Input‐to‐state stability of discrete‐time switched delayed systems with delay‐dependent impulses: Admissible edge‐dependent average impulsive interval

Abstract

AbstractThis article addresses the input‐to‐state stability (ISS) problem for general discrete‐time impulsive and switched delayed systems coupled by delay‐dependent impulses. In our studied systems, the impulsive signal has a large degree of freedom, that is, the impulse effect can occur simultaneously with or different from the switching effect. A new Lyapunov–Krasovskii functional is proposed to deal with the delay effect of switching signal and impulsive jump, which is divided into the delay‐independent part and delay‐dependent part. A new concept named admissible edge‐dependent average impulsive interval (AED‐AII) is set up to characterize the impulse sequence relative to the admissible edge‐dependent average dwell time (AED‐ADT) concept of the switching signal. Based on AED‐ADT approach and AED‐AII technique, some improved sufficient outcomes guaranteeing ISS of discrete‐time impulsive and switched delayed systems are presented, respectively, for stabilizing and destabilizing delay‐dependent impulses.
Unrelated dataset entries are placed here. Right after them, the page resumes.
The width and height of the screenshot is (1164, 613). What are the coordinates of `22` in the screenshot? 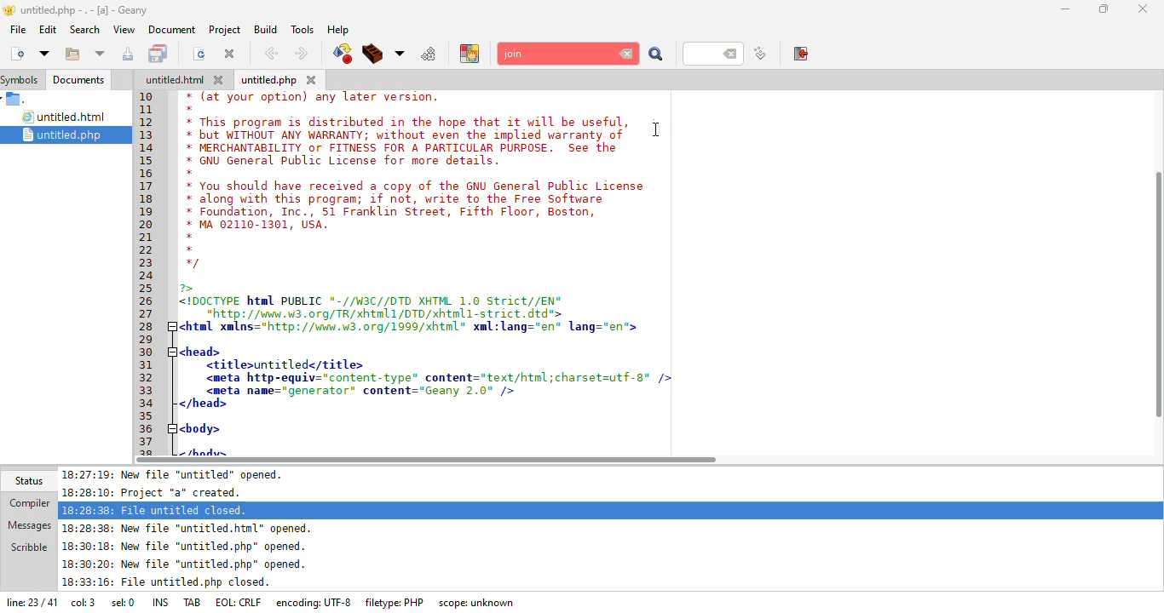 It's located at (147, 251).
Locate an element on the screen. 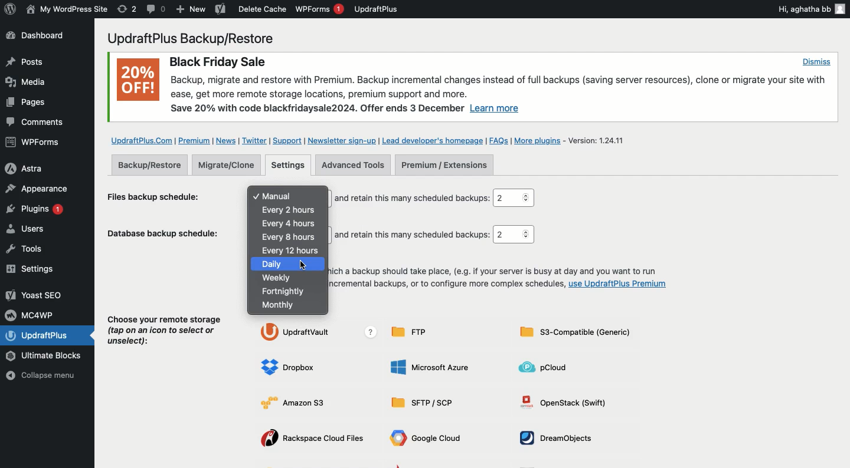 This screenshot has height=468, width=850. Weekly is located at coordinates (278, 278).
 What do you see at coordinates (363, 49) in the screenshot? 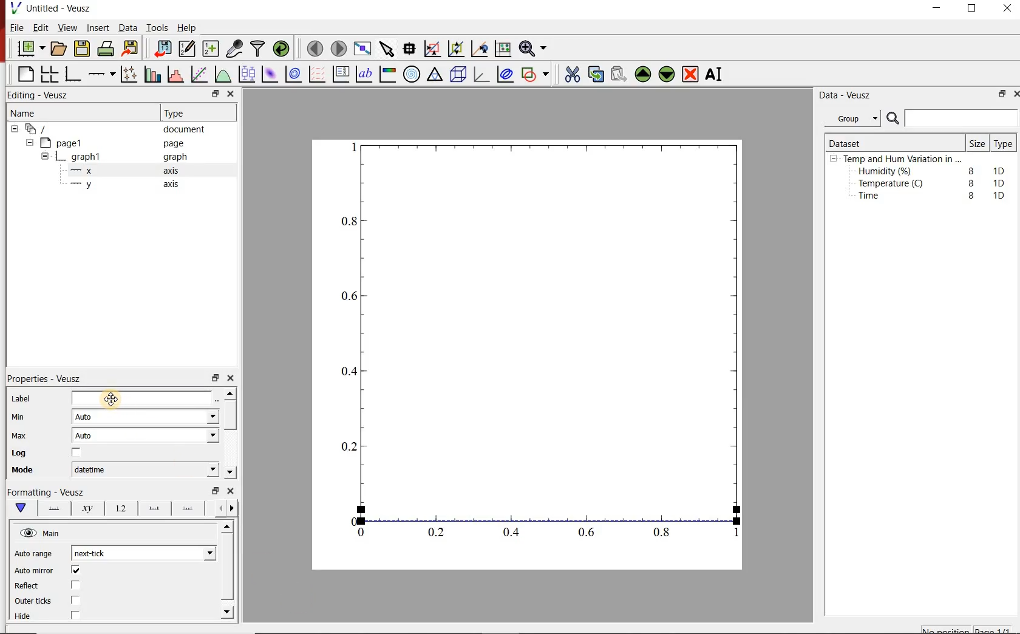
I see `view plot full screen` at bounding box center [363, 49].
Meanwhile, the relationship among AED‐AII, AED‐ADT, the jump amplitude of switching signal and impulse signal at their respective discrete points, the decay rate of Lyapunov functional for system dynamics is connected to pursue ISS of the whole system. Compared with previous works, our setups enjoy the following characteristics: it thoroughly digs the influence of time delay existing in impulses and system dynamics on the function part of L‐K functional, which are less conservative relative to other works; the proposed AED‐ADT switching signals and AED‐AII jump signals cover a large set of hybrid systems. Two numerical examples are given to illustrate the effectiveness and less conservativeness of the obtained results.